2000-jährige Geschichte

Leonore Hasselmaier (84) lebt seit eineinhalb Jahren mit ihrem Mann in Gechingen und gab zur Eröffnung der Ausstellung einen Überblick über die 2000-jährige Geschichte des Quiltens, die ihren Ursprung in England hat. Die Frauen puritanischer Auswanderer nahmen das Wissen mit in die neue Welt. Dort entwickelte sich die Handwerkskunst Amerikas, das Nähen von Patchwork und Quilts. Was ist nun ein Quilt? Eine dreilagige Steppdecke, bestehend aus dem kunstfertigen Top, einer wärmenden Füllung und dem meist schlichten Rückenteil, die mit zahllosen kleinen Stichen verbunden und ausgeschmückt werden.

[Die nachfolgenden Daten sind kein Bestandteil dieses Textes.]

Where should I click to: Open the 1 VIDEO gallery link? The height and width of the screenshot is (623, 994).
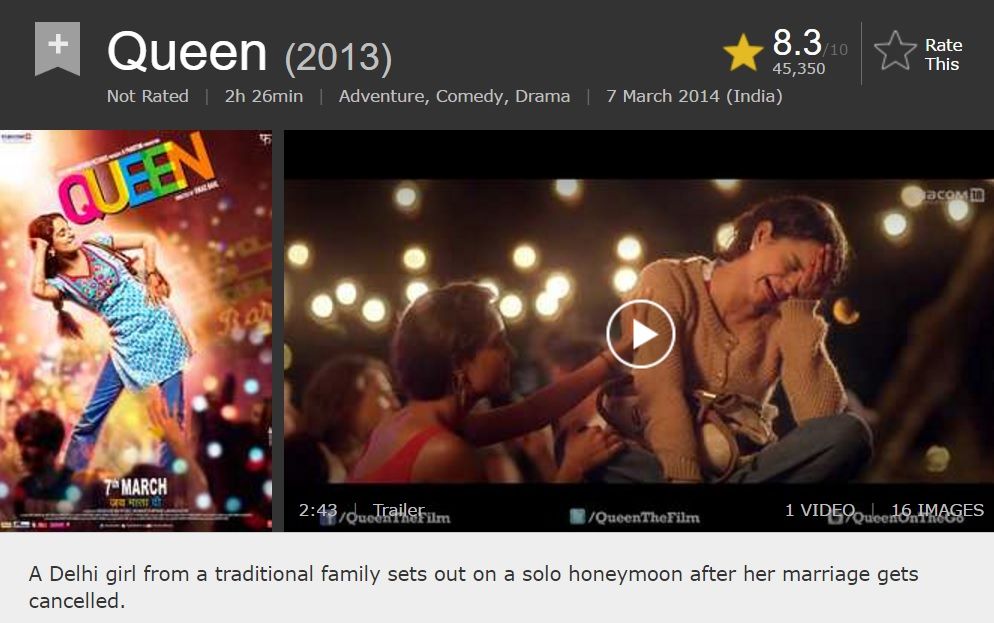click(820, 510)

Quilten bedeutet demnach "steppen" Zur Aussteuer einer jungen Frau gehörten in jenen Zeiten zwölf Quilts und der Hochzeitsquilt als Nummer 13. Der wurde aus den Resten ihrer in Kinder- und Jugendzeiten getragenen Kleidung genäht und war ein Erinnerungsstück, an dessen Entstehung sich Familie, Nachbarn sowie Freundinnen beteiligten.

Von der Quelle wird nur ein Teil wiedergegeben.